Y como todo era urbanizable, se urbanizó la política. Hasta el punto de que el éxito político de la otra pija cum laude, la señora Aguirre, se cimentó sobre la basura del “tamayazo”, rápidamente amortizado por el periodismo de cloaca. Todo lo que vino después hasta el día del vídeo de Cifuentes  ha sido un largo tramo de concentración de chorizos de alta gama forrándose a costa de la (en el mejor de los casos) ceguera comprensiva de Aguirre.

Cifuentes nace y crece políticamente en ese basurero y ha pagado, con justo merecimiento, su paranoide pretensión de mostrarse ante el mundo como la virtuosa presidenta que aparece de la nada sin ligazón umbilical con los trileros del Partido Popular que se robaron Madrid para hacerse millonarios. 

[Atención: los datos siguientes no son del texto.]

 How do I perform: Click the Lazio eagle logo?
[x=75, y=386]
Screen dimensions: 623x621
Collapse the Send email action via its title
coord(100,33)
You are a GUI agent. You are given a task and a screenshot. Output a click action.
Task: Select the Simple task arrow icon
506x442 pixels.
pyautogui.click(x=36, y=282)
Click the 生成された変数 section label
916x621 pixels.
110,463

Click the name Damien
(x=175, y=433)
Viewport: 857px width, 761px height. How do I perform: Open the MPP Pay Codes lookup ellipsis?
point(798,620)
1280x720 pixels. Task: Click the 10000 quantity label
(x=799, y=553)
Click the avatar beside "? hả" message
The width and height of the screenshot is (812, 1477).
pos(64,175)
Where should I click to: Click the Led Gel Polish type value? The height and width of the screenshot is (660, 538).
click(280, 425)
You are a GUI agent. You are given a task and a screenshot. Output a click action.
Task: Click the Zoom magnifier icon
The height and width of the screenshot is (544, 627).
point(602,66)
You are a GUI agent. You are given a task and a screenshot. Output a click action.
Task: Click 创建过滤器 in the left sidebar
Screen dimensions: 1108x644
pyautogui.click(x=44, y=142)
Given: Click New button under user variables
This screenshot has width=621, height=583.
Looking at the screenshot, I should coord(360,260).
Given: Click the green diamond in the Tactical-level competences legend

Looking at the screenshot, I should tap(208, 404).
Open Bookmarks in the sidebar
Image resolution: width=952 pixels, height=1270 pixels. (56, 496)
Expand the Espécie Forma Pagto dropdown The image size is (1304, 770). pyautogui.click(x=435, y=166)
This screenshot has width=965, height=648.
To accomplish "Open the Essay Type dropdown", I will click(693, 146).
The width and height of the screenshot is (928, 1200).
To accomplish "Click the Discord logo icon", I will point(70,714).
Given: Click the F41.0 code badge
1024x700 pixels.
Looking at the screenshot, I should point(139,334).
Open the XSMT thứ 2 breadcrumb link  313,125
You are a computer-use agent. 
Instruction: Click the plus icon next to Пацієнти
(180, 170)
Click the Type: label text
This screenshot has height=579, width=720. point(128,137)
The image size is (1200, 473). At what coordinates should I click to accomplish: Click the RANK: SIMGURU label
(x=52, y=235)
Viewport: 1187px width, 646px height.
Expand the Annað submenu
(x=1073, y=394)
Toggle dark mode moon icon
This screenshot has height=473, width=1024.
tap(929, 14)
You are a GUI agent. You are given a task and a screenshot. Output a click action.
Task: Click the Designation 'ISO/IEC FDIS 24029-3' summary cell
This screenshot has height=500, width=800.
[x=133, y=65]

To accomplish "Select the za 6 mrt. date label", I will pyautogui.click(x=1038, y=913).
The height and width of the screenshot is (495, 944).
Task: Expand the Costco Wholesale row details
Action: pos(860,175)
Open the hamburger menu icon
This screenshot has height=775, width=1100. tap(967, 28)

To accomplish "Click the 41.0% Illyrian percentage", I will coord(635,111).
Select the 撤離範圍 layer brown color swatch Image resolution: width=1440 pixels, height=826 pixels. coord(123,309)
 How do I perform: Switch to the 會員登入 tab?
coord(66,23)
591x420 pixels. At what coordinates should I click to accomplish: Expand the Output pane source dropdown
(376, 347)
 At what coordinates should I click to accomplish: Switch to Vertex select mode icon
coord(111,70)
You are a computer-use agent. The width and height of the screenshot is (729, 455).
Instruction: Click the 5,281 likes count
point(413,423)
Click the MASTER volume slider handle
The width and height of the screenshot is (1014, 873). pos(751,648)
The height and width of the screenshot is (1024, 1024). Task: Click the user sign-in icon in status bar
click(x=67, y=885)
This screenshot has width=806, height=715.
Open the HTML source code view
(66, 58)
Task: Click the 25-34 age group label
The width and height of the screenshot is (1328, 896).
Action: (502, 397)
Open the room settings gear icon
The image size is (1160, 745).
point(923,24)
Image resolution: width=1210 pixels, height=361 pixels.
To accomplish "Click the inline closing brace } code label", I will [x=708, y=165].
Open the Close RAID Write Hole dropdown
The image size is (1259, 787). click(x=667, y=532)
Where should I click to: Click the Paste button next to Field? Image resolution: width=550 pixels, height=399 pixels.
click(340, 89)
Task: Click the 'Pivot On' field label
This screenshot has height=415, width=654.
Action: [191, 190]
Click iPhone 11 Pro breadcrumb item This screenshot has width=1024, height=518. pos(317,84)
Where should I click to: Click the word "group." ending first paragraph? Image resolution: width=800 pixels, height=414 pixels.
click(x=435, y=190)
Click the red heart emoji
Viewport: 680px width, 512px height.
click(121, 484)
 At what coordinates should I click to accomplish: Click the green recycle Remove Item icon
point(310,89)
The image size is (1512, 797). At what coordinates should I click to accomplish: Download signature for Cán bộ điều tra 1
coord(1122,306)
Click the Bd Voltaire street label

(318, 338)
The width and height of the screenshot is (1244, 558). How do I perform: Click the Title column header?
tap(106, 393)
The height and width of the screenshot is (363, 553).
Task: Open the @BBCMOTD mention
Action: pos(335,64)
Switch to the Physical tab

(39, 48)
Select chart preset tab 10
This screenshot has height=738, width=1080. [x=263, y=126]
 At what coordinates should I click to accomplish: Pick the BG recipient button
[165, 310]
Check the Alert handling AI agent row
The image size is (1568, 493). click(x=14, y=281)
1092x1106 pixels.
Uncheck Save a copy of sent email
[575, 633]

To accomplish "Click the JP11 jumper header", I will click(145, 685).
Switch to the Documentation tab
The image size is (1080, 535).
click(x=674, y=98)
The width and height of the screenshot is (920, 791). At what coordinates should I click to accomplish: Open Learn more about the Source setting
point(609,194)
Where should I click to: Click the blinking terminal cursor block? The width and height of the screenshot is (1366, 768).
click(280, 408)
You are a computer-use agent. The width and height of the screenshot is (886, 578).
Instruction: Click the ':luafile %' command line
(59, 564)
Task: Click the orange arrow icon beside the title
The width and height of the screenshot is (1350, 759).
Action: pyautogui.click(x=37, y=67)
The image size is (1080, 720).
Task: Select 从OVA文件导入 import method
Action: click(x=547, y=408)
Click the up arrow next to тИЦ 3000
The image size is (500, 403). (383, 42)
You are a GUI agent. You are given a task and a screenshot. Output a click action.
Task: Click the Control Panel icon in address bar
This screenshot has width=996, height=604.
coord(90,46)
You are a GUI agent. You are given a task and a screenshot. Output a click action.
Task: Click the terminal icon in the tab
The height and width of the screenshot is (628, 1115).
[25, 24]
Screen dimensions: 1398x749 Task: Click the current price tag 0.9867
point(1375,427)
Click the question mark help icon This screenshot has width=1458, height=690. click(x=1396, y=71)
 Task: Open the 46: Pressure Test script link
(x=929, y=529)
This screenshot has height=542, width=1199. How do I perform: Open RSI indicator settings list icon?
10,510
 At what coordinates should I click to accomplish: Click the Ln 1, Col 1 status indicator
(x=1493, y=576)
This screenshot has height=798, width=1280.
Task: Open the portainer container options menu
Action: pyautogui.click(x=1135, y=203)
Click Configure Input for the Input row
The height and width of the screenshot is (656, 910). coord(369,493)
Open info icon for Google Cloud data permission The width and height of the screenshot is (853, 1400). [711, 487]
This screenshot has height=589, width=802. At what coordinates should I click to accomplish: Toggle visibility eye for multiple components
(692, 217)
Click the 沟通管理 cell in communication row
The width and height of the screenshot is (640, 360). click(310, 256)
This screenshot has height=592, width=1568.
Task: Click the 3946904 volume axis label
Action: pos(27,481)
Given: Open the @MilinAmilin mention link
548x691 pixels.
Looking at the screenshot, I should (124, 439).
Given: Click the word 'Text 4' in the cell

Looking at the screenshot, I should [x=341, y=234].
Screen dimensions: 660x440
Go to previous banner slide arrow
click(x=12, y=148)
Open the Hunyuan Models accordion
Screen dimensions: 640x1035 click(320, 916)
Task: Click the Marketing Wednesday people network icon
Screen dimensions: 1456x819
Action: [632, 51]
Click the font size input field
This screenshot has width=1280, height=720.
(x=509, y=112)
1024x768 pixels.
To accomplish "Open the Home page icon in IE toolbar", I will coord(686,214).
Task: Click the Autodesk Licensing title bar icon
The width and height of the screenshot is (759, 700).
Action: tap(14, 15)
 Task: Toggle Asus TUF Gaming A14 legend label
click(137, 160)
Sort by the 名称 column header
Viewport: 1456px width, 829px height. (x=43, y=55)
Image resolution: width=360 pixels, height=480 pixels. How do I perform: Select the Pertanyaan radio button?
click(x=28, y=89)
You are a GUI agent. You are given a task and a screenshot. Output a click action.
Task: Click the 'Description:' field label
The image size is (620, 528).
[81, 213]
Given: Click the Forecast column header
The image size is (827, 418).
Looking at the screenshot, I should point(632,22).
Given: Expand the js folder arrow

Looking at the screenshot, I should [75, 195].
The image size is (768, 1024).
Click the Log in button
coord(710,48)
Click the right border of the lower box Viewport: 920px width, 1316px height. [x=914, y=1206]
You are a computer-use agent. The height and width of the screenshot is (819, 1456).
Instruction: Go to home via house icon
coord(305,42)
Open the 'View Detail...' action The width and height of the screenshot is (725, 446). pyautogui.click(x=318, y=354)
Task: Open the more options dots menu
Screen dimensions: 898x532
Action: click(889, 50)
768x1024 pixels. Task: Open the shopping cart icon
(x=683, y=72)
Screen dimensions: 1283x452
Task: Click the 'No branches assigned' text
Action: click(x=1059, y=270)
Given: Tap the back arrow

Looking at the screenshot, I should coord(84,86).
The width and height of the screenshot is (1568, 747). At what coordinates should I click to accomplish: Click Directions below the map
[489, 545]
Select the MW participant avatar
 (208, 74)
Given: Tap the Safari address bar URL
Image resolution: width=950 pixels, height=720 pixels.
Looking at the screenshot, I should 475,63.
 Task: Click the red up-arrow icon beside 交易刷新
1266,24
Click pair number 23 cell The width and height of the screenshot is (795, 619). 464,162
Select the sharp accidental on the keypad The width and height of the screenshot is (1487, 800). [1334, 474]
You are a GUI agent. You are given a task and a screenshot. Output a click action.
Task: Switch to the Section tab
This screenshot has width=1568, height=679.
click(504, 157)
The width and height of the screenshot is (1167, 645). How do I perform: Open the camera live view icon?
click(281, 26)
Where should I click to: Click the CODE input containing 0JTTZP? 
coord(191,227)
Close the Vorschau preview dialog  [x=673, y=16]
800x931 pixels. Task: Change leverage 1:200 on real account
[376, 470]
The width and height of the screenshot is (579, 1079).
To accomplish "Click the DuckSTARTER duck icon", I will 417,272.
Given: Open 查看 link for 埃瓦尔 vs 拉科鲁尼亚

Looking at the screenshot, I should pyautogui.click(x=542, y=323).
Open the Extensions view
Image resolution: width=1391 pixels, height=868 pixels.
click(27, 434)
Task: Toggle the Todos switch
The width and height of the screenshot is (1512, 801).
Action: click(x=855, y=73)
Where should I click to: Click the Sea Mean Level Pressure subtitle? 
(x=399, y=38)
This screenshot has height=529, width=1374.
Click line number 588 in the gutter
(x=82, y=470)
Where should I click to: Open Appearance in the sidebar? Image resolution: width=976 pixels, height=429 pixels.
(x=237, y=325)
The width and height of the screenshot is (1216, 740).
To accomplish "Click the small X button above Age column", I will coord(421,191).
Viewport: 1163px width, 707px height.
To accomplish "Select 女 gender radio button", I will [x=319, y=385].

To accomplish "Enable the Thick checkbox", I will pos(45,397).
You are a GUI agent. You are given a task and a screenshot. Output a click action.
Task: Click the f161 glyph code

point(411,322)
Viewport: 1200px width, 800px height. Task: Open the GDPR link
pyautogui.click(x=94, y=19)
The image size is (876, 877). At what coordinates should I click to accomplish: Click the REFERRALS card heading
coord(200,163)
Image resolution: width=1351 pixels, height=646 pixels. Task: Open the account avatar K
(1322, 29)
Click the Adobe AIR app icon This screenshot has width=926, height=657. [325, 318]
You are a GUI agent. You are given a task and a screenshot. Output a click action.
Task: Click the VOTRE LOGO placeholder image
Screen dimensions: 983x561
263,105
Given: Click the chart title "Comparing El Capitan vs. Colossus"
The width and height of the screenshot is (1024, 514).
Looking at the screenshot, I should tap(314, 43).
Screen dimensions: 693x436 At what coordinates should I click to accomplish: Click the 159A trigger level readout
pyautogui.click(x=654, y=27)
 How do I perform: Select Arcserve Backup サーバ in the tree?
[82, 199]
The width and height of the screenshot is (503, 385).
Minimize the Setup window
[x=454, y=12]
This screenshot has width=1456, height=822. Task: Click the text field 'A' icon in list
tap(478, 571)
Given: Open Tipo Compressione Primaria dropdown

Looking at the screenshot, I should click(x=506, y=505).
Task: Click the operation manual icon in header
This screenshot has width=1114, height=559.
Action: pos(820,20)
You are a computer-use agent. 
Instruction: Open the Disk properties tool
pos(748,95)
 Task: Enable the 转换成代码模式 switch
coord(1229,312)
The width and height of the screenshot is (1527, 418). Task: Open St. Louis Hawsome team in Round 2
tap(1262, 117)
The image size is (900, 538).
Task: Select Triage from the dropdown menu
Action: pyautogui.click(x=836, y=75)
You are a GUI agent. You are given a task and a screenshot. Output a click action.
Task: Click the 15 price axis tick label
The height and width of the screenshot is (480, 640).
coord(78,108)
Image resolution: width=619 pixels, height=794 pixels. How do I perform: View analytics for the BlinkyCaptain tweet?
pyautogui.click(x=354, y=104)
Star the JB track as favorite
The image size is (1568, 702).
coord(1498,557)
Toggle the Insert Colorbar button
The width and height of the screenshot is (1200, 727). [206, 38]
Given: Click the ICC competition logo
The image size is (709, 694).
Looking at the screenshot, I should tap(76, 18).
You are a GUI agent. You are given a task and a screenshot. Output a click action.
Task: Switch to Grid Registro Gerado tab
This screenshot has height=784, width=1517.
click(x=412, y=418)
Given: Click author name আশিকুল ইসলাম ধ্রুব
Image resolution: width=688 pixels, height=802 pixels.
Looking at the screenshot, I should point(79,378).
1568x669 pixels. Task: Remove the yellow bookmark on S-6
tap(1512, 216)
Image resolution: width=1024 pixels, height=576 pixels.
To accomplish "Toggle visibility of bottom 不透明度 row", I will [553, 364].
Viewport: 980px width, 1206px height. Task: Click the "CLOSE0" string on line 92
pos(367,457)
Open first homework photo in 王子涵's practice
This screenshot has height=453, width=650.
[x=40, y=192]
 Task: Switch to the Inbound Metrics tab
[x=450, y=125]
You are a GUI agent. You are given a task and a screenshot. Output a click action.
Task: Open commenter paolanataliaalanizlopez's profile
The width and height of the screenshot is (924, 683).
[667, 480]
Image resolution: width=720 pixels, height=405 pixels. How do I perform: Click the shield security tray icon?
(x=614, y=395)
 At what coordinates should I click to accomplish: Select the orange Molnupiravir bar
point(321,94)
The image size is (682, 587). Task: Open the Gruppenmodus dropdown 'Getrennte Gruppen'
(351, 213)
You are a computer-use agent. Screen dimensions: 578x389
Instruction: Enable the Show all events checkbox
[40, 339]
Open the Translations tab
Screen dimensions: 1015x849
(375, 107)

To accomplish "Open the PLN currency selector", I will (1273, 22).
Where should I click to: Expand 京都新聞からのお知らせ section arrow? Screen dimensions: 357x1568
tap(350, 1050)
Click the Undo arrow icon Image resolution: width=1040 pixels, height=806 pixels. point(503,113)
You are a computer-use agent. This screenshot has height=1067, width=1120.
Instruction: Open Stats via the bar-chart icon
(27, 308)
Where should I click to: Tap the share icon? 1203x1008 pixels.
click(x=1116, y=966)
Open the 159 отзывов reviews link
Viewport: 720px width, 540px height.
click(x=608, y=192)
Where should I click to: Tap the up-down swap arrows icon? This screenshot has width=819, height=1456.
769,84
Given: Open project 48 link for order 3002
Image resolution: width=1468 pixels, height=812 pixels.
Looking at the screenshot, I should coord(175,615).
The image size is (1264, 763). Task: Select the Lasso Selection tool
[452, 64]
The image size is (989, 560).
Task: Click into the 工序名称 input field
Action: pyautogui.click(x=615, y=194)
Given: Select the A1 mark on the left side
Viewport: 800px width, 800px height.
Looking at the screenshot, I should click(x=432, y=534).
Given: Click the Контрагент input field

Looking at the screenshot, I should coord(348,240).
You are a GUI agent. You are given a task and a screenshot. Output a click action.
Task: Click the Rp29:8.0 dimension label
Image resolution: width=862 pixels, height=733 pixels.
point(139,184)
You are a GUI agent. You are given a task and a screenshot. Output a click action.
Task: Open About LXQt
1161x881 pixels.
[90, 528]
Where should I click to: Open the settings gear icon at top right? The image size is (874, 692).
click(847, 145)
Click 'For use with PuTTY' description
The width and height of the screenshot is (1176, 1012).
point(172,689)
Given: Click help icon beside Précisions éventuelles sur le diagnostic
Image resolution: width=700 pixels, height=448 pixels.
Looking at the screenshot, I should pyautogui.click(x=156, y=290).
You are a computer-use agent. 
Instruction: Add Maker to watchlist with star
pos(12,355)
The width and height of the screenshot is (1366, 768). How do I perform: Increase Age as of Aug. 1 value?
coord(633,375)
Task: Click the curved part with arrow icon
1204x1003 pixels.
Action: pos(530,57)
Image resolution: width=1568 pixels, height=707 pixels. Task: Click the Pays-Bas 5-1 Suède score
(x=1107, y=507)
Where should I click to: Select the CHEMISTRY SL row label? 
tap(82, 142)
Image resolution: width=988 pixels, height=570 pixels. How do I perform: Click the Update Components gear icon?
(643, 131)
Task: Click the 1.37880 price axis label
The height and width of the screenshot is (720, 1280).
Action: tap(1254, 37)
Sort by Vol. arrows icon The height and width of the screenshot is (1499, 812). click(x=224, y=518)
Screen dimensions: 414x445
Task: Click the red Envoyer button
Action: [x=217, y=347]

Y si, como abundan las encuestas, el fin de Cifuentes es el principio del fin de Rajoy, digamos que se lo ha ganado a pulso con ese insufrible laissez passer que adorna toda su carrera política y que le llevó a estar dos meses mirando para otro lado con el ponzoñoso asunto del máster y la patética resistencia de Cifuentes a dimitir. Ha tenido que llegar la palabra firme de Emilio Lledó y su ejemplar negativa a ser condecorado por un Gobierno corrupto para centrar el debate.

Con lo de los botes de crema aparecidos sin pagar en el bolso de Cifuentes y el vídeo matador, me pasó lo mismo que al padre de la muchacha que sabía lo que era un coito. Porque los que hemos estudiado sabemos lo que es la cleptomanía, que si no mismamente diría que los botes los estaba robando.